Conditional Probabilities

George Tzanetakis, University of Victoria

In this notebook we explore conditional probabilities using an example from music. Imagine that you have a collection of songs consisting of two genres: country and jazz. Some songs have lyrics and some have not i.e they are instrumental. It makes sense that the probability of a song being instrumental depends on whether the song is jazz or country. This can be modeled through conditional probabilities.

Helper random variable class

Define a helper random variable class based on the scipy discrete random variable functionality providing both numeric and symbolic RVs


In [1]:
%matplotlib inline 
import matplotlib.pyplot as plt
from scipy import stats
import numpy as np 

class Random_Variable: 
    
    def __init__(self, name, values, probability_distribution): 
        self.name = name 
        self.values = values 
        self.probability_distribution = probability_distribution 
        if all(type(item) is np.int64 for item in values): 
            self.type = 'numeric'
            self.rv = stats.rv_discrete(name = name, values = (values, probability_distribution))
        elif all(type(item) is str for item in values): 
            self.type = 'symbolic'
            self.rv = stats.rv_discrete(name = name, values = (np.arange(len(values)), probability_distribution))
            self.symbolic_values = values 
        else: 
            self.type = 'undefined'
    
    def sample(self,size): 
        if (self.type =='numeric'): 
            return self.rv.rvs(size=size)
        elif (self.type == 'symbolic'): 
            numeric_samples = self.rv.rvs(size=size)
            mapped_samples = [self.values[x] for x in numeric_samples]
            return mapped_samples

We can simulate the generation process of conditianal probabilities by appropriately sampling from three random variables.


In [9]:
# samples to generate 
num_samples = 1000

## Prior probabilities of a song being jazz or country 
values = ['country', 'jazz']
probs = [0.7, 0.3]
genre = Random_Variable('genre',values, probs)

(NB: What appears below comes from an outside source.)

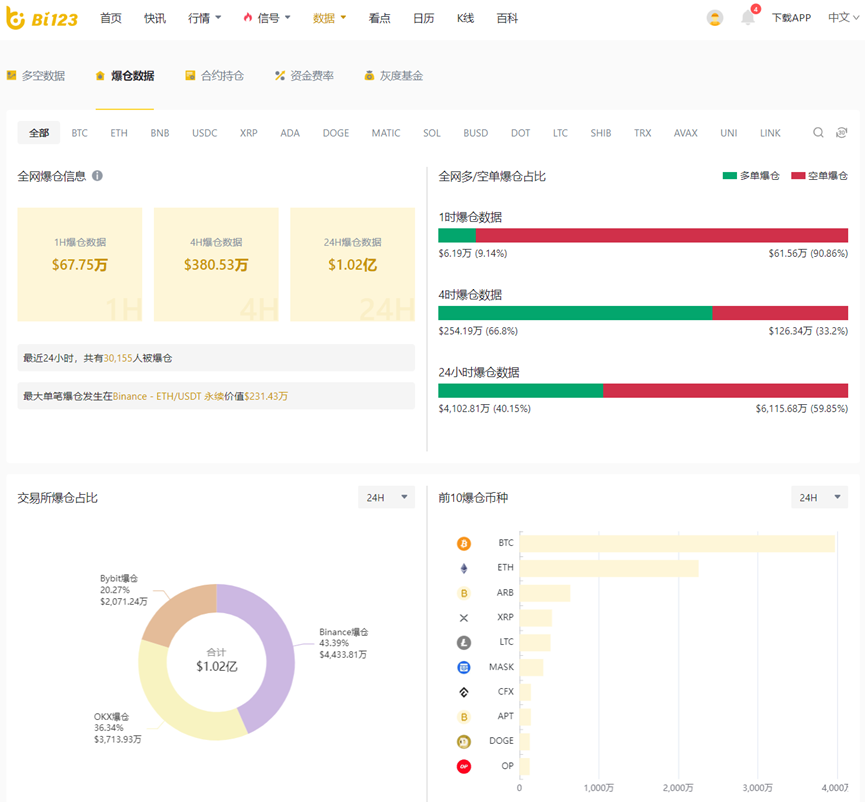This screenshot has width=865, height=802.
Task: Switch to the 资金费率 tab
Action: click(304, 76)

# conditional probabilities of a song having lyrics or not given the genre 
values = ['no', 'yes']
probs = [0.9, 0.1] 
lyrics_if_jazz = Random_Variable('lyrics_if_jazz', values, probs)

values = ['no', 'yes']
probs = [0.2, 0.8]
lyrics_if_country = Random_Variable('lyrics_if_country', values, probs)

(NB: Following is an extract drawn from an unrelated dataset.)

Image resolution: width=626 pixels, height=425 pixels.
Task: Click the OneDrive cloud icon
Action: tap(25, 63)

# conditional generating proces first sample prior and then based on outcome 
# choose which conditional probability distribution to use 

random_lyrics_samples = [] 
for n in range(num_samples): 
    # the 1 below is to get one sample and the 0 to get the first item of the list of samples 
    random_genre_sample = genre.sample(1)[0]

    # depending on the outcome of the genre sampling sample the appropriate 
    # conditional probability 
    if (random_genre_sample == 'jazz'): 
        random_lyrics_sample = (lyrics_if_jazz.sample(1)[0], 'jazz')
    else: 
        random_lyrics_sample = (lyrics_if_country.sample(1)[0], 'country')
    random_lyrics_samples.append(random_lyrics_sample)

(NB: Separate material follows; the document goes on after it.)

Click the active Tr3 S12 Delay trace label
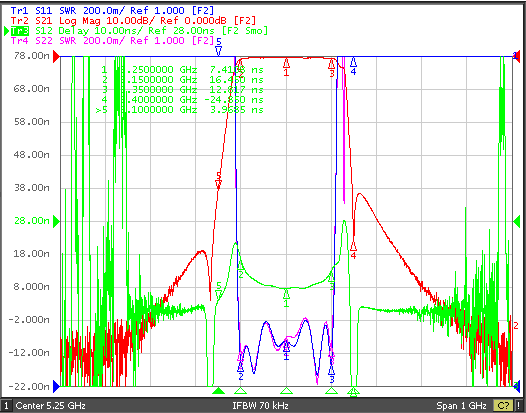 point(139,31)
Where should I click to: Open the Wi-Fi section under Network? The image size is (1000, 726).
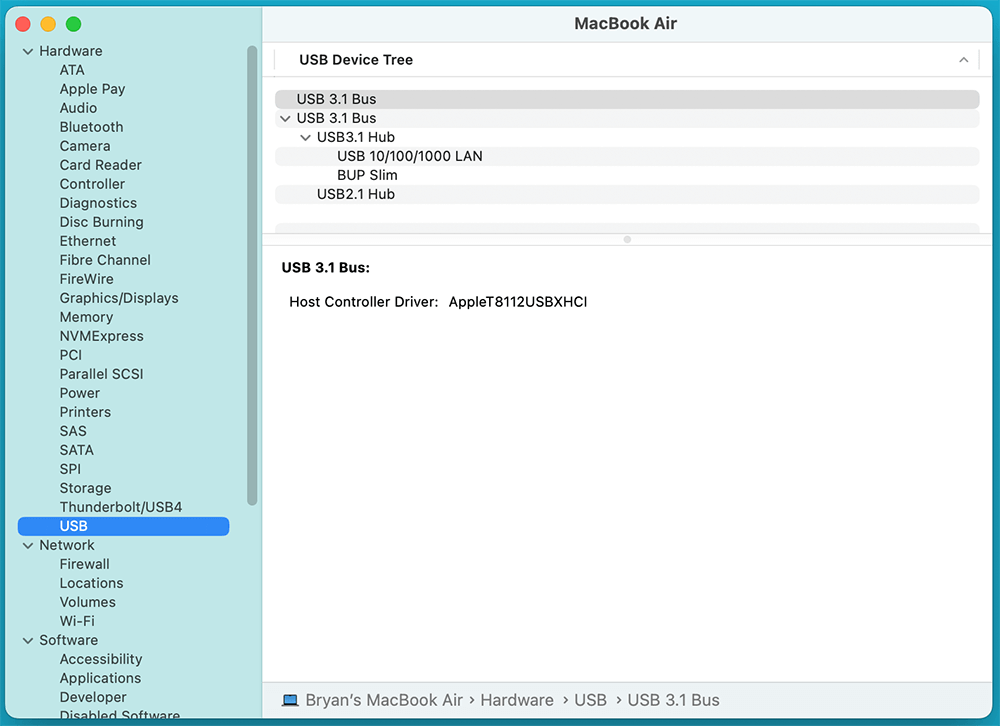click(87, 621)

# output 1 item per line and output the first 20 samples 
for s in random_lyrics_samples[0:20]: 
    print(s)


('no', 'jazz')
('no', 'jazz')
('no', 'jazz')
('no', 'jazz')
('no', 'country')
('no', 'country')
('no', 'jazz')
('no', 'jazz')
('yes', 'country')
('yes', 'country')
('yes', 'country')
('yes', 'country')
('no', 'jazz')
('no', 'jazz')
('no', 'jazz')
('yes', 'country')
('yes', 'jazz')
('yes', 'country')
('yes', 'country')
('yes', 'country')

Notice that we have generated samples of whether the song has lyrics or not. Above I have also printed the associated genre label. In many probabilistic modeling problems some information is not available to the observer. For example we could be provided only the yes/no outcomes and the genres could be "hidden".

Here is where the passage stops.